(Saved data entries)
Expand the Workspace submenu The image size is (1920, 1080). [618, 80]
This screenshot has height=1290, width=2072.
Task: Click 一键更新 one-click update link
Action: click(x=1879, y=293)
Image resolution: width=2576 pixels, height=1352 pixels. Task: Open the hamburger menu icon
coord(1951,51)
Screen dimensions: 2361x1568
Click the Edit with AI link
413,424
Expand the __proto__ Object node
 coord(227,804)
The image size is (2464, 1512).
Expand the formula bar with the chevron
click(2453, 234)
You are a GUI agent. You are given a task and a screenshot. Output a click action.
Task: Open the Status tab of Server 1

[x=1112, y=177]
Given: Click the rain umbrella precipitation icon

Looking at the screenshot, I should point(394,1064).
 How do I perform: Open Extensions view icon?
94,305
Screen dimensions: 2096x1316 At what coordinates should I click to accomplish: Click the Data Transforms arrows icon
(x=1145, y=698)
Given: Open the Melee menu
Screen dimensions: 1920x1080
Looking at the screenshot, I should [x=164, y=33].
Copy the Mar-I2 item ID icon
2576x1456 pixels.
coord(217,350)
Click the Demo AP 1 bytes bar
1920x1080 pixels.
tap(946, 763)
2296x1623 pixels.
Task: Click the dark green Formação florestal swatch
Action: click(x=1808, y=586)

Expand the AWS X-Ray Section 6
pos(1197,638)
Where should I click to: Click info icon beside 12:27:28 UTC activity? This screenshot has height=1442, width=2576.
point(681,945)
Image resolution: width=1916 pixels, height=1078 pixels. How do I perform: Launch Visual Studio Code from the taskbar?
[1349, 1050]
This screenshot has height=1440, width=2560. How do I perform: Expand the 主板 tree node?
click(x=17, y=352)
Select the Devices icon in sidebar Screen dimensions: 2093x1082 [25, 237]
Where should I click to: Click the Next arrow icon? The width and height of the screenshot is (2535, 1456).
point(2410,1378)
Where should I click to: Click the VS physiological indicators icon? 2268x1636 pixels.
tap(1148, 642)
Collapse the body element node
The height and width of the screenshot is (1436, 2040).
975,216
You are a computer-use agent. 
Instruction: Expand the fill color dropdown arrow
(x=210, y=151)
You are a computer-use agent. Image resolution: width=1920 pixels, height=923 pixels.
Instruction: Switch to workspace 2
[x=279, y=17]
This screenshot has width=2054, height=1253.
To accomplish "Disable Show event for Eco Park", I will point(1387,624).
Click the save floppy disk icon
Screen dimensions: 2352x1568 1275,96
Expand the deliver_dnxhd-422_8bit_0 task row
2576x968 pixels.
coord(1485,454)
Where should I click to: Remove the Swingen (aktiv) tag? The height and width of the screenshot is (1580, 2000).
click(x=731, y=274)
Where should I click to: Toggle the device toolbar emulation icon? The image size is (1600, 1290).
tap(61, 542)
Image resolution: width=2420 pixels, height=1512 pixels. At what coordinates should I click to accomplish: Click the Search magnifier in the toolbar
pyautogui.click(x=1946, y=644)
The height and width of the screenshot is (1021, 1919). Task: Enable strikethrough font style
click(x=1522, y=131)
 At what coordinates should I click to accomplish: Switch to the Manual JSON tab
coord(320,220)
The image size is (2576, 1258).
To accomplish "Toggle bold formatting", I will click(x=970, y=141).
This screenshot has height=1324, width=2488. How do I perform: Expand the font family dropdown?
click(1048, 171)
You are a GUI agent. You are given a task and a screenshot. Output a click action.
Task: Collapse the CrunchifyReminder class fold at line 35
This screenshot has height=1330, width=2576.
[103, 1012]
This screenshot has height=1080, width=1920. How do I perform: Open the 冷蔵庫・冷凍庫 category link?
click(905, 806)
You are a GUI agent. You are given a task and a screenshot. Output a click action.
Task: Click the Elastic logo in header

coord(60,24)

What this task involves: What you return must match the records above exactly.

Result for this task:
Expand the Workspace submenu The image size is (1920, 1080). [618, 80]
This screenshot has height=1290, width=2072.
Task: Click 一键更新 one-click update link
Action: click(x=1879, y=293)
Image resolution: width=2576 pixels, height=1352 pixels. Task: Open the hamburger menu icon
coord(1951,51)
Screen dimensions: 2361x1568
Click the Edit with AI link
413,424
Expand the __proto__ Object node
 coord(227,804)
The image size is (2464, 1512).
Expand the formula bar with the chevron
click(2453, 234)
You are a GUI agent. You are given a task and a screenshot. Output a click action.
Task: Open the Status tab of Server 1

[x=1112, y=177]
Given: Click the rain umbrella precipitation icon

Looking at the screenshot, I should point(394,1064).
 How do I perform: Open Extensions view icon?
94,305
Screen dimensions: 2096x1316 At what coordinates should I click to accomplish: Click the Data Transforms arrows icon
(x=1145, y=698)
Given: Open the Melee menu
Screen dimensions: 1920x1080
Looking at the screenshot, I should [x=164, y=33].
Copy the Mar-I2 item ID icon
2576x1456 pixels.
coord(217,350)
Click the Demo AP 1 bytes bar
1920x1080 pixels.
tap(946, 763)
2296x1623 pixels.
Task: Click the dark green Formação florestal swatch
Action: click(x=1808, y=586)

Expand the AWS X-Ray Section 6
pos(1197,638)
Where should I click to: Click info icon beside 12:27:28 UTC activity? This screenshot has height=1442, width=2576.
point(681,945)
Image resolution: width=1916 pixels, height=1078 pixels. How do I perform: Launch Visual Studio Code from the taskbar?
[1349, 1050]
This screenshot has height=1440, width=2560. How do I perform: Expand the 主板 tree node?
click(x=17, y=352)
Select the Devices icon in sidebar Screen dimensions: 2093x1082 [25, 237]
Where should I click to: Click the Next arrow icon? The width and height of the screenshot is (2535, 1456).
point(2410,1378)
Where should I click to: Click the VS physiological indicators icon? 2268x1636 pixels.
tap(1148, 642)
Collapse the body element node
The height and width of the screenshot is (1436, 2040).
975,216
You are a computer-use agent. 
Instruction: Expand the fill color dropdown arrow
(x=210, y=151)
You are a computer-use agent. Image resolution: width=1920 pixels, height=923 pixels.
Instruction: Switch to workspace 2
[x=279, y=17]
This screenshot has width=2054, height=1253.
To accomplish "Disable Show event for Eco Park", I will point(1387,624).
Click the save floppy disk icon
Screen dimensions: 2352x1568 1275,96
Expand the deliver_dnxhd-422_8bit_0 task row
2576x968 pixels.
coord(1485,454)
Where should I click to: Remove the Swingen (aktiv) tag? The height and width of the screenshot is (1580, 2000).
click(x=731, y=274)
Where should I click to: Toggle the device toolbar emulation icon? The image size is (1600, 1290).
tap(61, 542)
Image resolution: width=2420 pixels, height=1512 pixels. At what coordinates should I click to accomplish: Click the Search magnifier in the toolbar
pyautogui.click(x=1946, y=644)
The height and width of the screenshot is (1021, 1919). Task: Enable strikethrough font style
click(x=1522, y=131)
 At what coordinates should I click to accomplish: Switch to the Manual JSON tab
coord(320,220)
The image size is (2576, 1258).
To accomplish "Toggle bold formatting", I will click(x=970, y=141).
This screenshot has height=1324, width=2488. How do I perform: Expand the font family dropdown?
click(1048, 171)
You are a GUI agent. You are given a task and a screenshot. Output a click action.
Task: Collapse the CrunchifyReminder class fold at line 35
This screenshot has height=1330, width=2576.
[103, 1012]
This screenshot has height=1080, width=1920. How do I perform: Open the 冷蔵庫・冷凍庫 category link?
click(905, 806)
You are a GUI agent. You are given a task and a screenshot. Output a click action.
Task: Click the Elastic logo in header

coord(60,24)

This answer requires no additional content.